After a Steeler punt to start the Fourth Quarter, the Vikings went seeking their first points of the game. With Ed Bradley in for Jack Lambert, Andy Russell subbed for by Loren Toews and Steve Furness replacing White, the Steelers defense continued to smother the Vikes. With 13 minutes left in the game, Bradshaw and Harris struggled with the exchange and the future Hall of Famer Paul Krause recovered the ball at the Steeler 48. To respond, Tarkenton launched one deep to Gilliam. Inexplicably nailed for interference on the play was Mike Wagner that resulted in a 43-yard gain and a first down on the Steeler 5. But the Vikings were snake-bitten all day and Foreman fumbled on the very next play. The ball was recovered by Joe Greene. After another failed Steelers drive, Minnesota got their first points of the contest when Matt Blair burst through the line and blocked Walden’s punt attempt. It was recovered in the end zone by Terry Brown. Cox missed the extra point attempt, and the Steelers lead was now only 9-6.
Chuck Noll’s Steelers then decided to put the game away after that, but it got scary when the future Left Tackle Larry Brown had appeared to have fumbled the ball. However, Brown was deemed to be down, and the play whistled dead. After runs by Harris, Bradshaw and Bleier, No. 12 capped off the 66-yard drive with a five-yard pass to Brown. The Steelers were seemingly in control after the extra point by the score of 16-6 with 3:31 left in the game.
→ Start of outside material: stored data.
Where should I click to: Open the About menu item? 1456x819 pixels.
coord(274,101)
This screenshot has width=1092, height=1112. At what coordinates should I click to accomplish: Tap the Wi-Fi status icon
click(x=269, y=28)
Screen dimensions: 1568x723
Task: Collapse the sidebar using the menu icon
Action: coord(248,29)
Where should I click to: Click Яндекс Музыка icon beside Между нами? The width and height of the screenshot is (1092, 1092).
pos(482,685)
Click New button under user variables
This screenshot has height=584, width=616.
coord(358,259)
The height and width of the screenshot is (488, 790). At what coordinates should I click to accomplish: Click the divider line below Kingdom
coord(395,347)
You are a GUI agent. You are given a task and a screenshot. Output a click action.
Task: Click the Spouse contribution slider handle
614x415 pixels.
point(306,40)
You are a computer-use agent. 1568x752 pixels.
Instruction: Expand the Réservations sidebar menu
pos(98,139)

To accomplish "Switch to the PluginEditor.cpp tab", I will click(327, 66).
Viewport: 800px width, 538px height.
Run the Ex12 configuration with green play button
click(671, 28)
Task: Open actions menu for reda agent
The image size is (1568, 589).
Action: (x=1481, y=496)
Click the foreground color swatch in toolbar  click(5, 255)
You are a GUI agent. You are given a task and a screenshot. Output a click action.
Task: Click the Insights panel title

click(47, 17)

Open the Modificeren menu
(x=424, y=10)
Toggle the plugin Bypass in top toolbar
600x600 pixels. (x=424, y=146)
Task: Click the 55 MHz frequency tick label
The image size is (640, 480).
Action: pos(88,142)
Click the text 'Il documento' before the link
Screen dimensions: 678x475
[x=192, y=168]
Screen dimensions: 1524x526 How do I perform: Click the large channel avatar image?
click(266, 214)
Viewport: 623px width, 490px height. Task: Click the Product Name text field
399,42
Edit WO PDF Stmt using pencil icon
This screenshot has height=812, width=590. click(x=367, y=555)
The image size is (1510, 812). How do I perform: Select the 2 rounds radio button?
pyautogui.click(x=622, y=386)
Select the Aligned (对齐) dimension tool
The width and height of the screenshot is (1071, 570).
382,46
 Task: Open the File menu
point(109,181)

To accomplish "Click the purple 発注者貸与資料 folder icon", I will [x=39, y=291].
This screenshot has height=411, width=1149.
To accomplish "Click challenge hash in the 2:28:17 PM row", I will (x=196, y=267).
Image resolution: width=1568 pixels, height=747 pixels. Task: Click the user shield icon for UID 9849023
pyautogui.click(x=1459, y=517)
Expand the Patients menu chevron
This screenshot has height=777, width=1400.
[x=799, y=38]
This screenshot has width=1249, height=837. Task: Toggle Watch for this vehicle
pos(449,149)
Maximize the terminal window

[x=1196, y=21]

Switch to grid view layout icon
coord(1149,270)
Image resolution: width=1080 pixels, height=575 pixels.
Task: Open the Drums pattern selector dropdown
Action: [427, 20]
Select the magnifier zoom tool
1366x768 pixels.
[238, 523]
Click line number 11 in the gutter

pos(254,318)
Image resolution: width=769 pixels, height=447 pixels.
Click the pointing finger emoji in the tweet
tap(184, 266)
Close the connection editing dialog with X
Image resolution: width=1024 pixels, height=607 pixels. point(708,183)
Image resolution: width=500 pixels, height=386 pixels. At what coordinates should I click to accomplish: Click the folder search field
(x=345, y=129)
Minnesota couldn’t come back from there as Mike Wagner intercepted a long pass from Tarkenton to Gillliam. With 3:07 left, the MVP Harris drained the clock and set the Super Bowl record with 158 yards on the ground. The third-year vet broke Larry Czonka’s mark from the year before, while the much-maligned Bradshaw completed nine of 14 passes and won the big one in his home state of Louisiana. As the clock wound down, the Steelers carried their young coach off of the field and perennial losers realized their first of four championships in the decade.
The Steelers’ exasperating defense was led by Joe Greene and L.C. Greenwood. The Steel Curtain allowed Minnesota rushers just 17 yards on 22 carries. Pittsburgh’s defense also held Minnesota’s passing game to just 102 total yards for 119 total. This still marks the smallest offensive total in the long history of the Super Bowl. They also intercepted Tarkenton three times and recovered two more fumbles.
In the locker room, the Steelers celebrated the victory with their beloved owner, “The Chief” Art Rooney. As Commissioner Pete Rozelle presented the Lombardi Trophy to a humble Chief, the players applauded their owner with glee while chanting his nickname. The whole room seemed confident that this wouldn’t be the last time for this type of celebration.